Yes, you read that right the first time. I’m asking you to celebrate the dreaded rut.
If you’ve stumbled across any of my social media pages recently, you already know the last few years have been hard for me creatively. I’ve been so deep into a rut that at this point I’ve decorated the space so it feels more homey. If you look closely, you might see a Nespresso machine tucked into a corner, a Kindle strew across the floor or a Snoopy themed blanket tossed on a couch.
I’ve been promising myself each year that I’ll be kinder to myself, expect a little bit less and just allow life to happen.This year I’m on a mission to find whimsy and reignite my spark.

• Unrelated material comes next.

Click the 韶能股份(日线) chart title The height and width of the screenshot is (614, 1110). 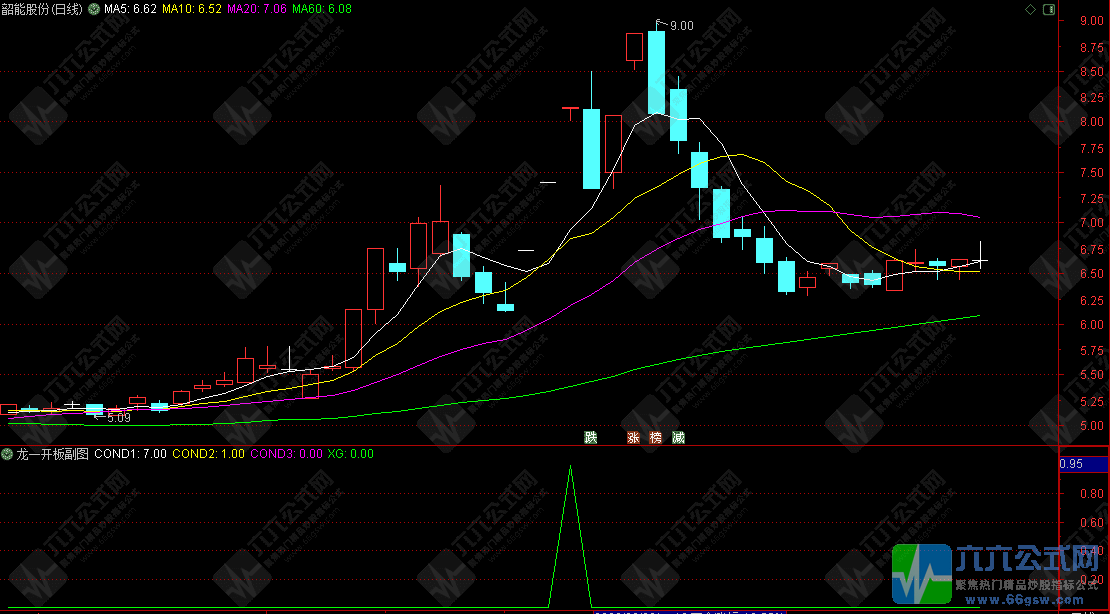[41, 8]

I was speaking to one of my friends recently and I mentioned I feel like I’ve just been treading water. I’m not making any genuine progress towards my author goals and my arms and legs are tired as hell despite my lack forward momentum. However, after the conversation I thought to myself: treading water means you are not sinking. I know this isn’t ground breaking or anything but it was the epiphany I think I needed. Treading water means you are not sinking. I thought back to all the points in life (creatively or otherwise) where I felt like I was just going through the motions only to not quite land any closer to my goals. I thought of all the times while existing inside of a rut, a quiet and seductive voice has encouraged me to just quit. That voice always made it seem like giving up was the most reasonable thing in the world. But with my new mantra ringing in my mind, I started to wonder if perhaps I should be looking at this in-between place in a different way.
I’ve started to wonder if perhaps we might all benefit from looking at the periods where we find ourself in a rut in a different way. We all know that life is sometimes all a matter of perspective. So what if we didn’t look at the rut as a place that frustrated us until we eventually broke and gave up on chasing our dreams? What if we considered the rut to be a place that offered us a space to keep above water until it was truly time to swim. Staying in place isn’t always a bad thing because treading water means you are not sinking . What if this rut is just hold us in place until it is time to move forward?

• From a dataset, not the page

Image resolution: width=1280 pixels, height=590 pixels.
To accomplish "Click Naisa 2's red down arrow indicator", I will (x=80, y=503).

I think the most poignant thing was acknowledging that those tired arms and legs that I spoke to my friends about have been building strength even though I wasn’t focused on it. While in the rut and going through the motions we are bound to pick up on little things here and there… to tweak things sometimes in ways we haven’t consciously thought about. There is no such thing as true stagnation. We always learn, whether it is obvious or not. So when it is truly time to move out of the rut and go forward, we will always be moving forward a little different, a little sturdier, wiser and maybe even more shrewd.
Perhaps we are not stuck at all. Perhaps we are being held until it is time to fly.
So, once again, a round of applause for the rut please!